Let’s walk through an example scenario:

  1. The total payment amount is $1000
  2. There are 3 items being purchased:
    1. 1x “Item A” with a unit price of $55
      • A $45 additional charge named “Color Upgrade”
      • A $10 discount named “Ten Dollars Off”
    2. 2x “Item B” with a unit price of $150
    3. 4x “Item C” with a unit price of $20
      • A $5 discount named “Summer Sale”
  3. There is a tax of $50, a handling fee of $100, and a shipping cost of $275 applied to the order

To provide the 3 additional charges to us for display on our payment page, the request would include the fields below (note that you will be providing additional fields in the request - this is a slimmed down version for clarity).

1{
2 "total_amount": 100000,
3 "order_items": [
4 {
5 "name": "Item A",
6 "quantity": 3,
7 "price": 5500,
8 "sku": "Item A SKU",
9 "amount_details": {
10 "total_additional_charges": 4500,
11 "additional_charges_details": [
12 {"name": "Color Upgrade", "amount": 4500}
13 ],
14 "total_discounts": 1000,
15 "discounts_details": [
16 {"name": "Ten Dollars Off", "amount": 1000}
17 ]
18 }
19 },
20 {
21 "name": "Item B",
22 "quantity": 2,
23 "price": 15000,
24 "sku": "Item B SKU"
25 },
26 {
27 "name": "Item C",
28 "quantity": 4,
29 "price": 2000,
30 "sku": "Item C SKU",
31 "amount_details": {
32 "total_discounts": 500,
33 "discounts_details": [
34 {"name": "Summer Sale", "amount": 500}
35 ]
36 }
37 }
38 ],
39 "amount_details": {
40 "total_additional_charges": 42500,
41 "additional_charges_details": [
42 {"name": "Tax", "amount": 5000},
43 {"name": "Handling", "amount": 10000},
44 {"name": "Shipping", "amount": 27500}
45 ]
46 }
47}

In this example scenario, there are no discounts provided at the order level, so total_discounts and discounts_details are omitted. There are also no item level fees or discounts for Item B, so amount_details is omitted from that order item. With this information, we can display each additional charge on our payment page.

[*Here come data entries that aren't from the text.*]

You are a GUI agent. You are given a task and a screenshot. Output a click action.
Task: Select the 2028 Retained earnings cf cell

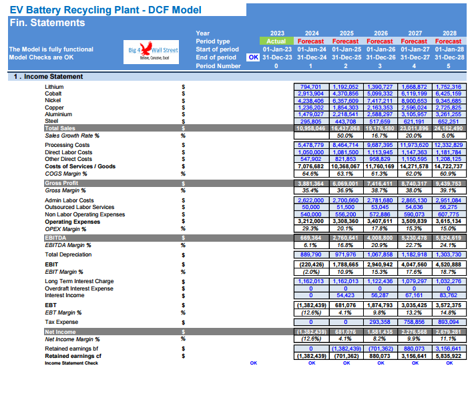click(x=449, y=356)
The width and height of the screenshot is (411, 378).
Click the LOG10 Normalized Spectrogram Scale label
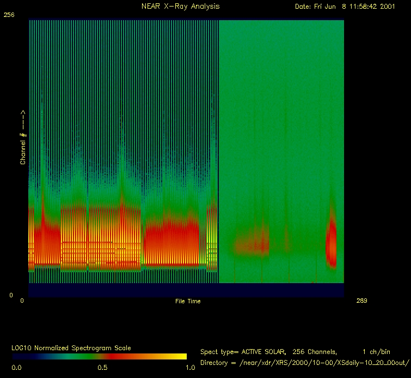tap(71, 347)
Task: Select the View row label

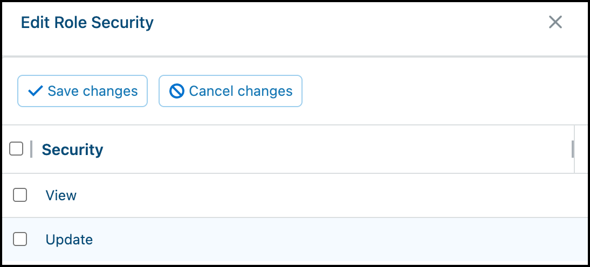Action: coord(61,195)
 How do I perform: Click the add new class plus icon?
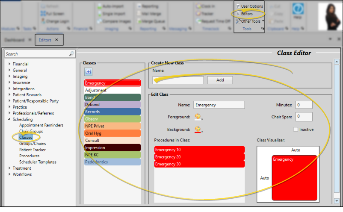click(88, 72)
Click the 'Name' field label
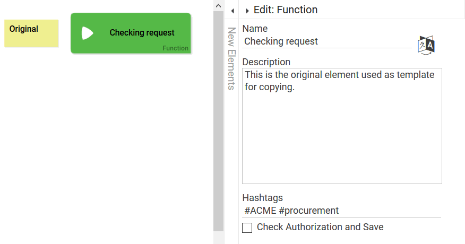This screenshot has height=244, width=465. pyautogui.click(x=255, y=29)
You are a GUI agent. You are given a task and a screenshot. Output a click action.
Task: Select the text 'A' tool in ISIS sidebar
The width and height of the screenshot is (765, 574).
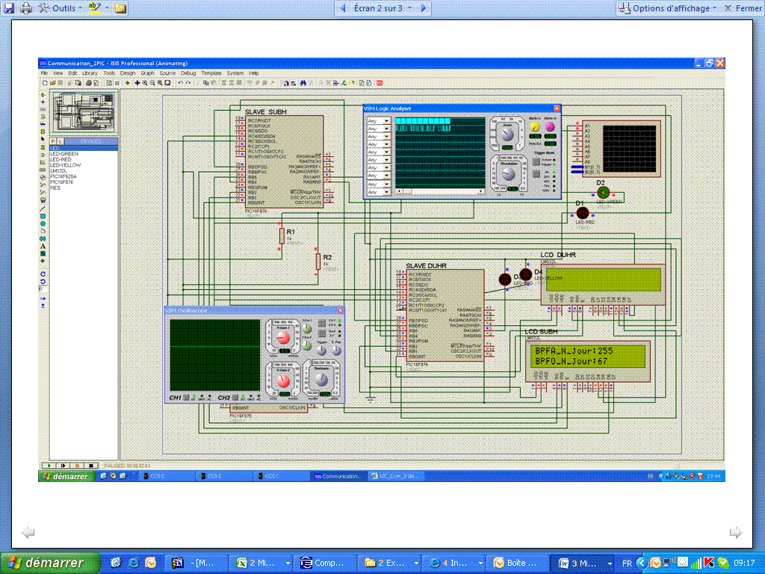(43, 246)
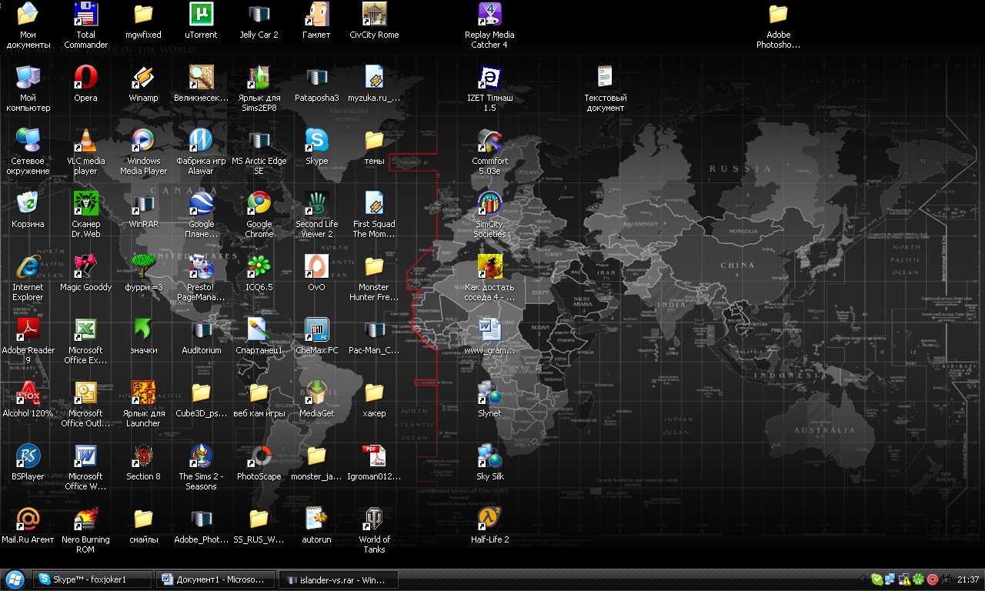985x591 pixels.
Task: Select the Winamp desktop shortcut
Action: point(143,78)
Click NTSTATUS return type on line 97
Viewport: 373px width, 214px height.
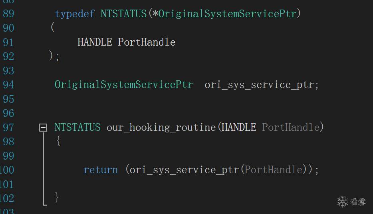[x=77, y=128]
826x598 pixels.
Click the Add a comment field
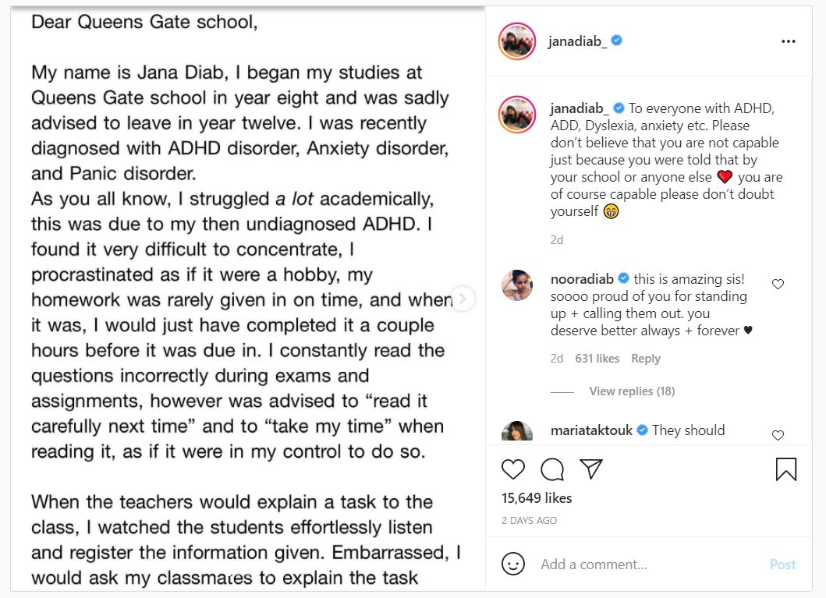[x=647, y=564]
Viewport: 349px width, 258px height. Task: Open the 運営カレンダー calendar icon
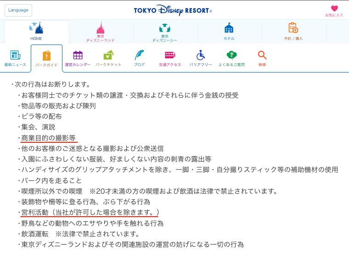tap(78, 56)
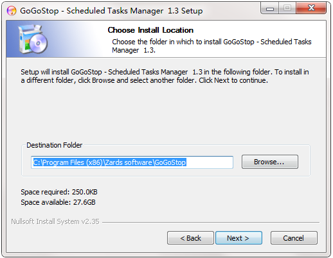The image size is (333, 258).
Task: Click the Choose Install Location heading
Action: pyautogui.click(x=150, y=30)
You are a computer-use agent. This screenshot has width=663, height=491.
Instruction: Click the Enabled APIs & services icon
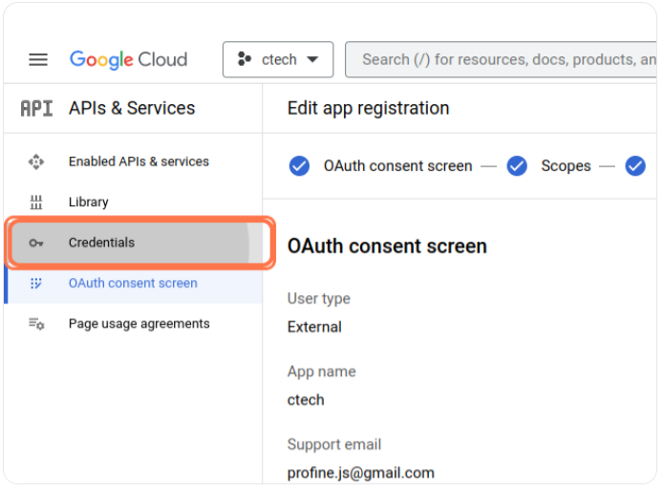point(36,161)
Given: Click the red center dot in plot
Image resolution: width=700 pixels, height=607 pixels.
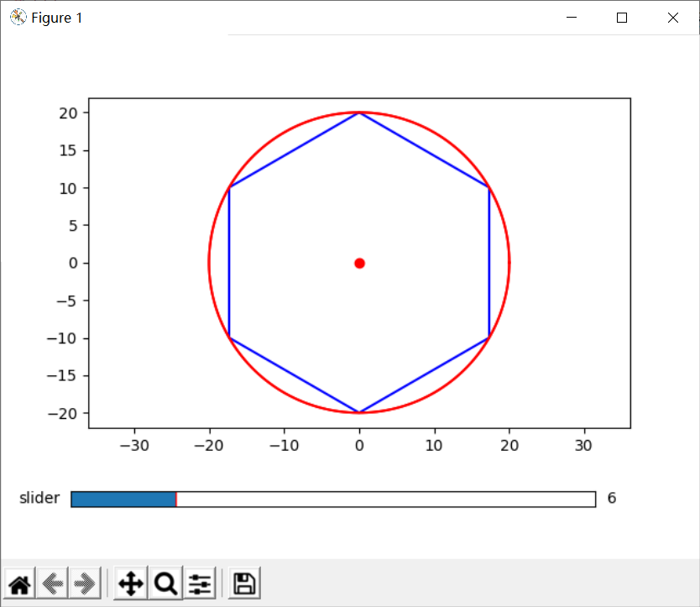Looking at the screenshot, I should click(x=359, y=264).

The important points to note are:

  1. Each additional charge detail amount must be 0\geq 0
    • Partners are allowed to provide an additional charge with an amount of 0 to indicate that the charge is free
  2. All additional charge amounts sum up to the total_additional_charges field
  3. The sum of each item’s subtotal (quantity × price + item-level charges - item-level discounts) + any order-level additional charges - any order-level discounts must equal the payment’s total_amount

For the example scenario above:

100000=(3×5500+45001000)+(2×15000)+(4×2000500)+425000100000 = (3 \times 5500 + 4500 - 1000) + (2 \times 15000) + (4 \times 2000 - 500) + 42500 - 0

Invalid info provided

If the amount_details objects provided are not valid in any way, you will receive an InvalidRequestParameter error with a message indicating the issue. If the total_amount does not equal the expected amount, you will receive a TotalAmountInvalid error.